MONTGOMERY, Ala. (Christian Examiner) – The Alabama Supreme Court denied a challenge by a lone probate judge who applied for an extension to the state court's March 3 order barring its 68 probate judges from issuing same-sex marriage licenses.

Mobile County Probate Judge Don Davis sought to side-step a March 3 order by the Alabama State Supreme Court, claiming a federal court order issued March 5 in the case of Strawser v. Strange, a civil action, bound him to continue to issue the licenses.

Judge Don Davis

The Alabama Supreme Court said his request was without merit and he has no obligation "beyond the four couples who were the plaintiffs in the case and who already have received the relief they requested," the justices wrote in their decision.

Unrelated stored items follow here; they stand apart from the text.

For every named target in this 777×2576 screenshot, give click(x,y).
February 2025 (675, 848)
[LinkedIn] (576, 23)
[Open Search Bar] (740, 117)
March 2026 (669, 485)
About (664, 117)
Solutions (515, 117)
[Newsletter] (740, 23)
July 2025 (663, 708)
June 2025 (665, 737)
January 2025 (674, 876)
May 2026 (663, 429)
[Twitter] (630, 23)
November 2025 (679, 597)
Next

The court's decision was 7-1 with Justice Greg Shaw dissenting, according to a report by WFSA Channel 12. Alabama Chief Justice Roy Moore, a vocal opponent of same-sex marriage, abstained from the ruling.

The controversy swirled around the decision March 3 by the Alabama Supreme Court to halt the issuance of licenses to same-sex couples came in response to an emergency petition filed by the Baptist-run Alabama Citizens Action Program and joined by the Alabama Policy Institute as well as John E. Enslen, in his official capacity as Judge of Probate for Elmore County.

The state court in that instance found that "Alabama's probate judges have a ministerial duty to follow Alabama law limiting marriage to a union of one man and one woman," saying also that for "the entirety of its history, Alabama has chosen the traditional definition of marriage."

The state court finding was in direct contravention of U.S. District Court Judge Callie Granade who on Jan. 22 struck down Alabama's voter-approved (81 percent) "Sanctity of Marriage" constitutional amendment prohibiting the recognition of same-sex marriages or civil unions. It also defies her subsequent order on Feb. 12 ordering Mobile County Probate Judge Don Davis to issue marriage licenses to four same-sex couples, despite guidance from State Supreme Court Chief Justice Roy Moore that no probate judge should do so.

Granade, in her original ruling, wrote that marriage laws in Alabama "are an irrational way of promoting biological relationships in Alabama."

The Alabama Supreme Court, however, relied on historical findings by the U.S. Supreme Court that no law could be "more wholesome and necessary in the founding of a free, self-governing commonwealth" than that "which seeks to establish it on the basis of the idea of the family" consisting of a union for life "of one man and one woman in the holy estate of matrimony."